I've been serving clients as a SharePoint developer/architect for several years now. I've tinkered around with blog posts in the past but they were always broad topics. My goal is to focus this blog directly on my experiences with SharePoint. I don't claim to know it all. In fact, much of what you find here will be my take on what I've learned from others. The rest will be the results of my actual successes and failures.

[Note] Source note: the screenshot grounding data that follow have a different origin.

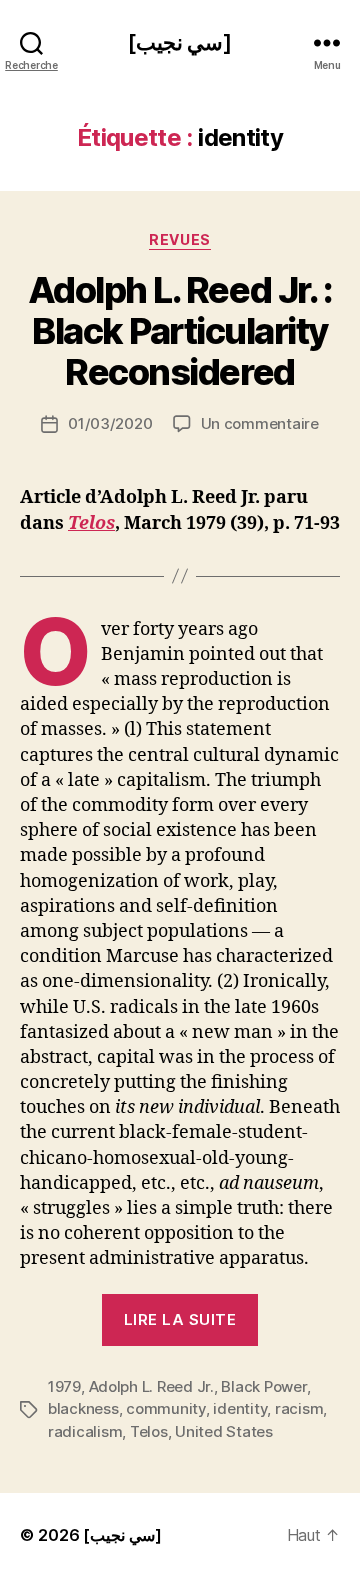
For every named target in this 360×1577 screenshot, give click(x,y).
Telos (91, 523)
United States (224, 1431)
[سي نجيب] (180, 42)
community (166, 1408)
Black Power (263, 1386)
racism (299, 1408)
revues (179, 239)
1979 (64, 1386)
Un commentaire (260, 423)
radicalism (85, 1431)
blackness (83, 1408)
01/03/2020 (110, 423)
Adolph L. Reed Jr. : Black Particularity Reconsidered (180, 331)
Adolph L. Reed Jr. (151, 1386)
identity (240, 1408)
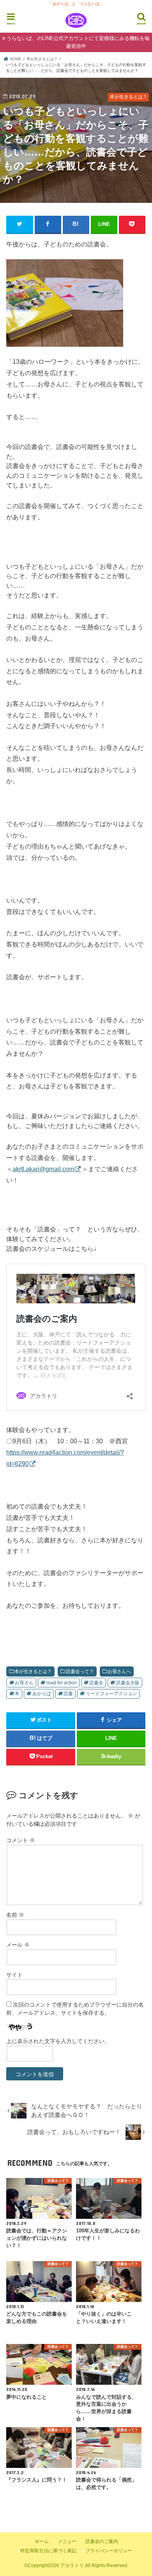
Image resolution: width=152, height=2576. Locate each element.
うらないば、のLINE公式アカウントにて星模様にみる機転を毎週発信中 (78, 42)
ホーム (42, 2541)
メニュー (67, 2541)
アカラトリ (72, 2565)
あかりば (41, 1693)
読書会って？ (80, 1671)
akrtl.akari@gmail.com (43, 1168)
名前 (15, 1915)
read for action (61, 1682)
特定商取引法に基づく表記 (48, 2550)
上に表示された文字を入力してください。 (58, 2041)
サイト (14, 1975)
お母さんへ (119, 1671)
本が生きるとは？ (33, 1671)
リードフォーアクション (111, 1693)
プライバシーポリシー (108, 2550)
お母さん (24, 1682)
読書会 (96, 1682)
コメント (20, 1840)
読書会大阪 (128, 1682)
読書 (68, 1693)
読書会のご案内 (101, 2541)
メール (18, 1945)
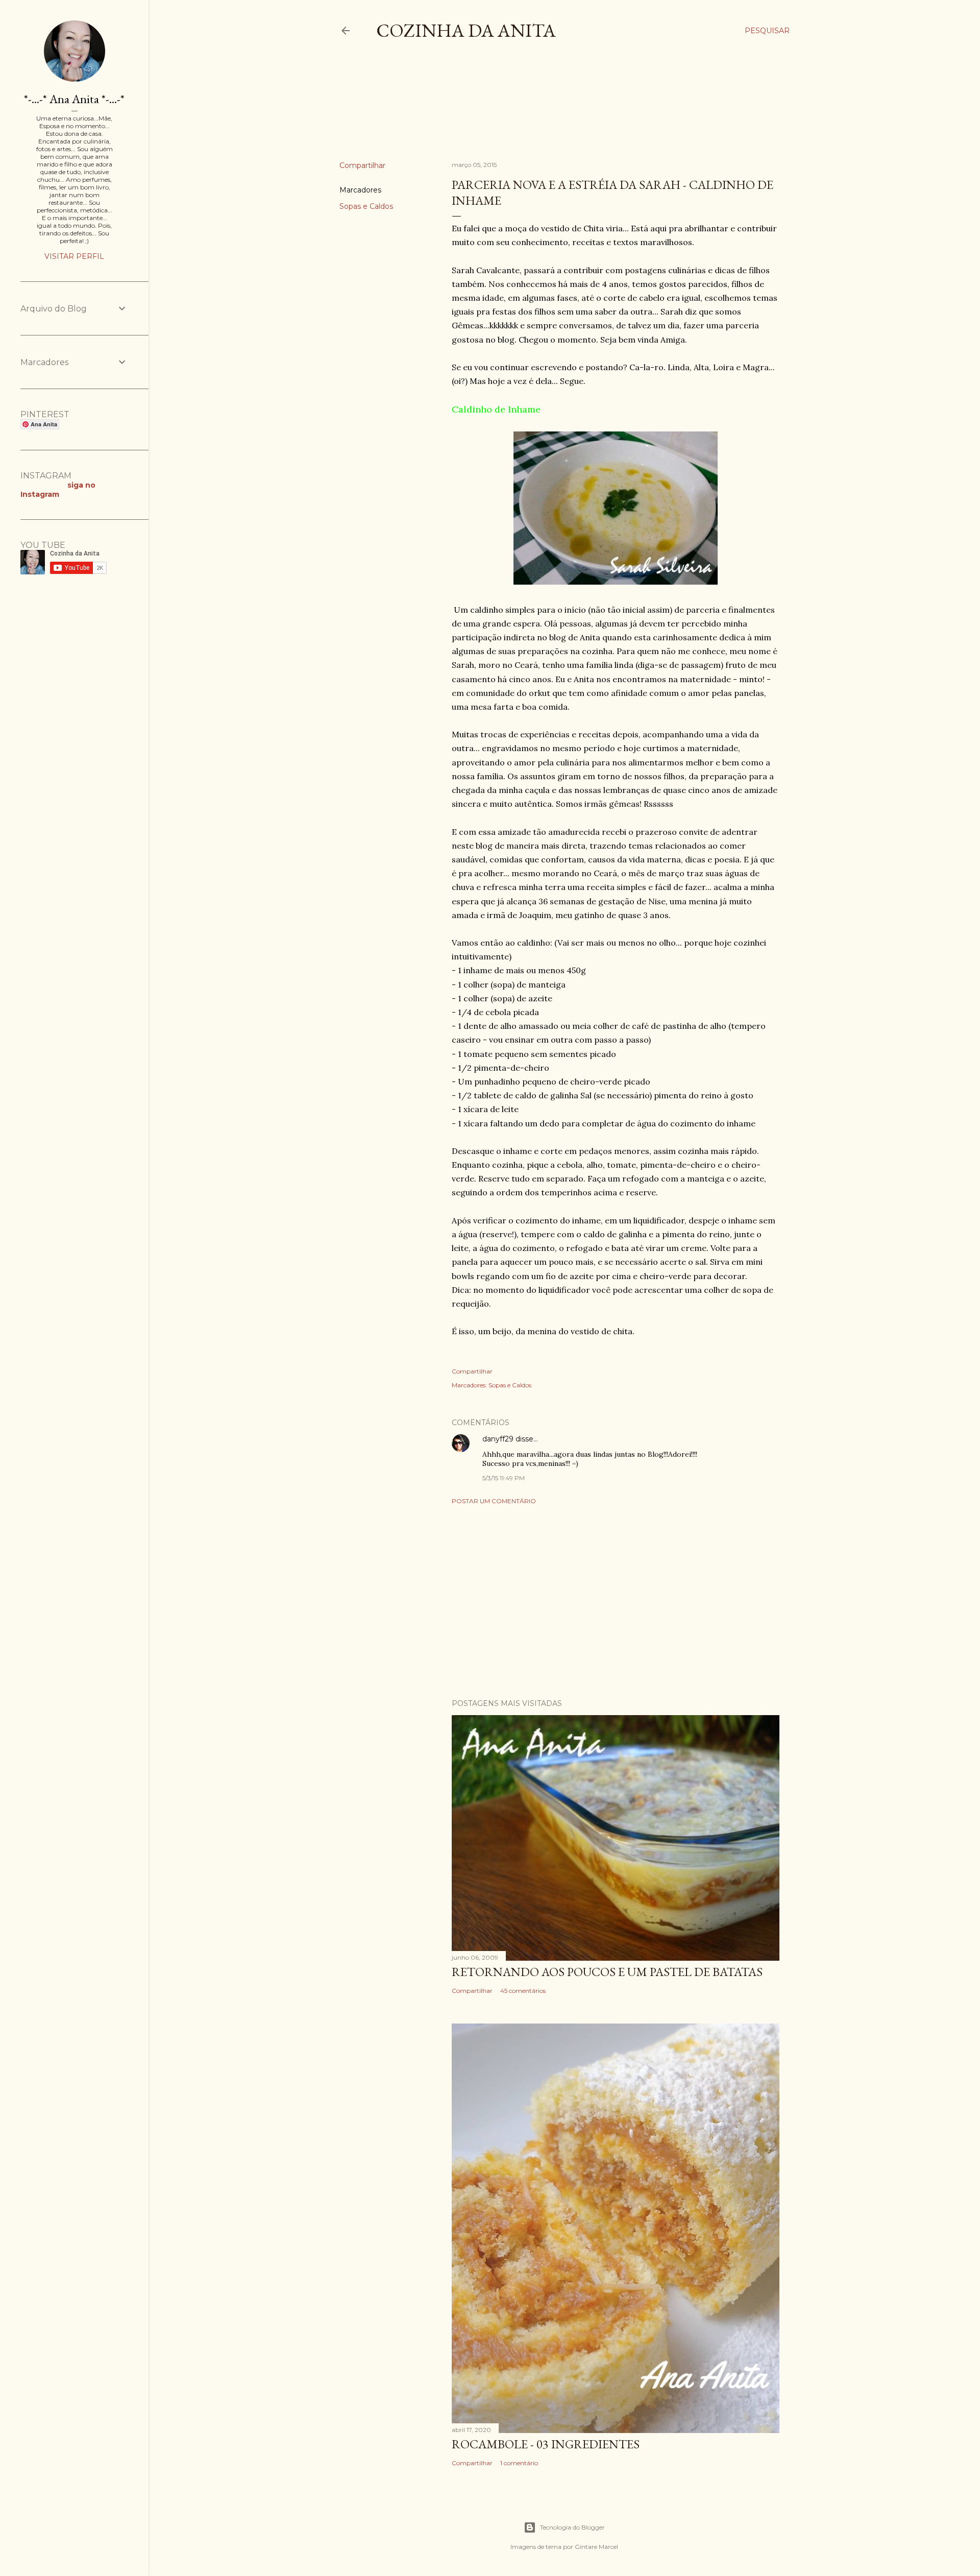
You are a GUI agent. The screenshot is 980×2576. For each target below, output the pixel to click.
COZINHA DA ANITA (466, 30)
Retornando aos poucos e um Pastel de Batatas (607, 1972)
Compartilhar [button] (362, 165)
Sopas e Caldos (366, 206)
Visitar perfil (74, 256)
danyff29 (497, 1438)
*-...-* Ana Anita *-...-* (74, 99)
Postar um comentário (494, 1501)
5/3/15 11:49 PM (503, 1478)
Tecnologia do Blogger (572, 2527)
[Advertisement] (525, 109)
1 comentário (519, 2463)
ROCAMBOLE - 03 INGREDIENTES (546, 2444)
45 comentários (523, 1990)
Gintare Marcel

For the last 3+ years, I've been a technical architect for a great company called KnoweldgeLake. In addition to having an amazing management team, my coworkers are an excellent group of professionals. In my role at KL, I've specialized in SharePoint architecture particularly from the point of view of scalability. I've experienced many of the documented and undocumented features and limitations of this extremely versatile platform.
I say platform for a reason. SharePoint in many ways is a blank slate framework on which you can build just about any web driven technology. In our case, we choose to implement it as a document imaging repository. That puts us squarely in competition with products like FileNet (IBM), Documentum, Captiva and Legato. But we have something that these guys don't have…a FREE yet fully functional storage repository called Windows SharePoint Services 3.0! So back in 2003 we used our extensive experience in the ECM industry to layer a high quality set of capture and imaging tools on top of SharePoint. Just like that, we began pushing the ECM boundaries in SharePoint.
So before I get flogged for touting the company wares, I do have a point. SharePoint is what you make it to be. Whether you use it as a corporate intranet, team collaboration system, report center, or a document imaging repository, there is always a common theme. We put content into the system with the expectation that it's easy to get it back out. That's where I come in. I'm all about the scalability and index/search aspects of SharePoint. If SharePoint can't provide you with what you're looking for quickly and easily, then I haven't done my job. It doesn't matter how much content you have. Whether it's just a handful of static content or 50 terabytes of content collected over the last 20 years. SharePoint can handle it with the proper architecture.
By the way, kudos to SharePoint Experts for hosting this blog site and for putting together some fantastic training. I've experienced their training, it's excellent stuff! KL is having Todd Baginski come in and do the Development Bootcamp next week. I can't wait!
So, keep an eye out. I hope you'll find some interesting stuff in this blog!